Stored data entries
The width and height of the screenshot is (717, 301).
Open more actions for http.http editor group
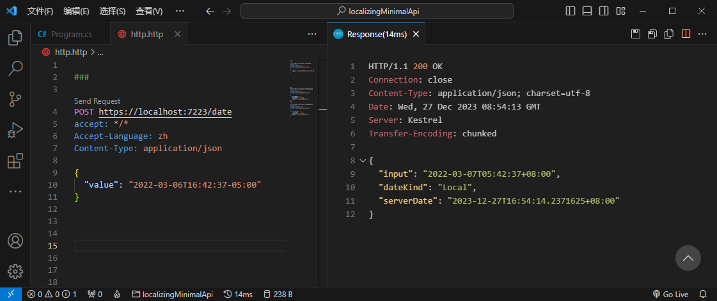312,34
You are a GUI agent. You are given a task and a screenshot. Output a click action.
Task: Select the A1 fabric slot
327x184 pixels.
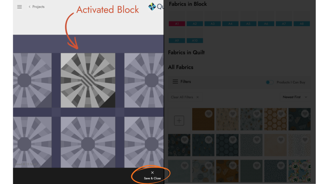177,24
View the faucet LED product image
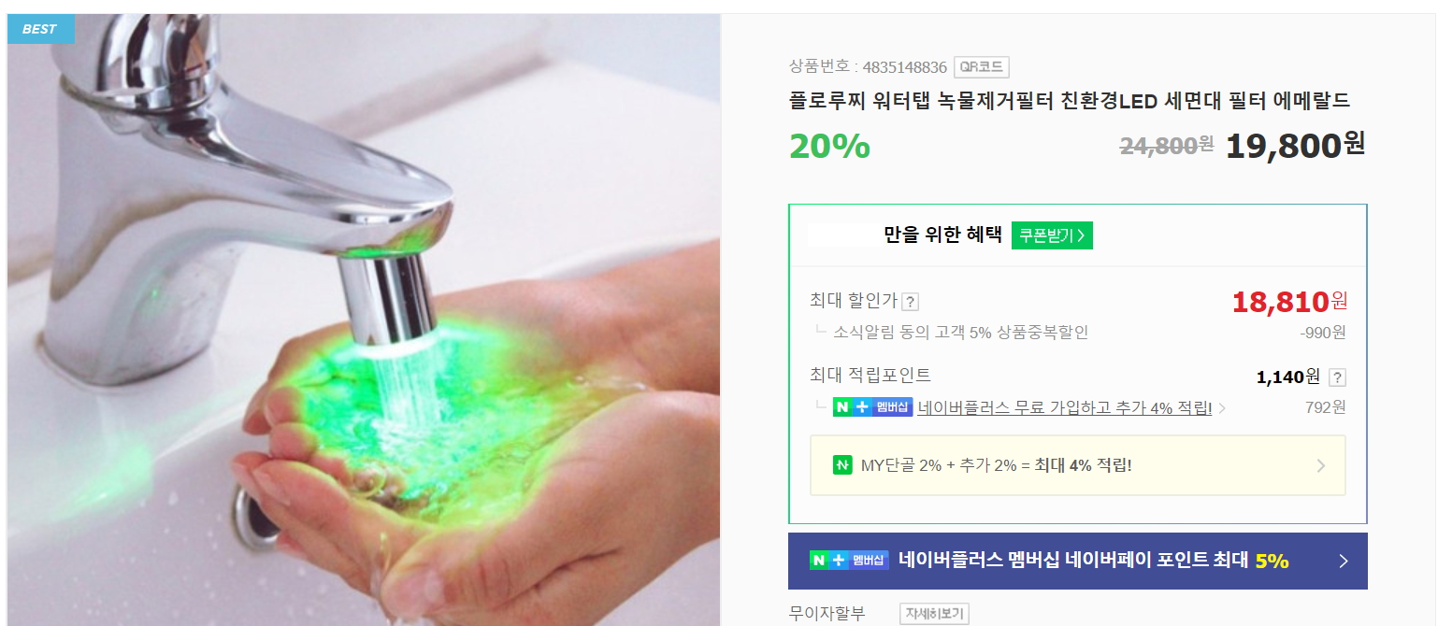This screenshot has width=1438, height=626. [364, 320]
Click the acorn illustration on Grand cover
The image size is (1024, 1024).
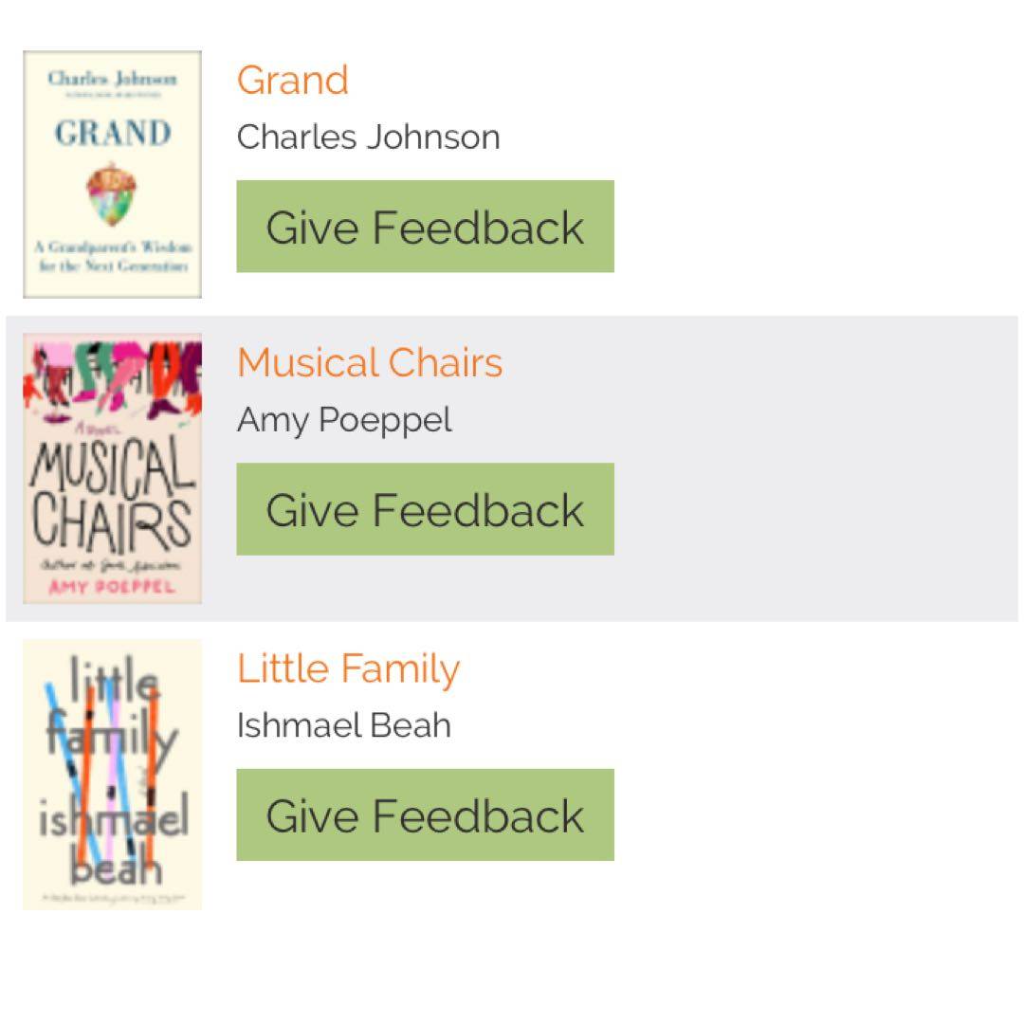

_Problem details_
The lines to restate word for word run from the line that contains "Open more actions for http.http editor group" through the end of the entries above, both ends included. Leave out all pictures and write nothing else.

_Response to the exercise_
Open more actions for http.http editor group
312,34
You are a GUI agent. You are given a task and a screenshot. Output a click action.
Task: Select the A1 fabric slot
327x184 pixels.
177,24
View the faucet LED product image
This screenshot has width=1438, height=626. [364, 320]
Click the acorn illustration on Grand cover
The image size is (1024, 1024).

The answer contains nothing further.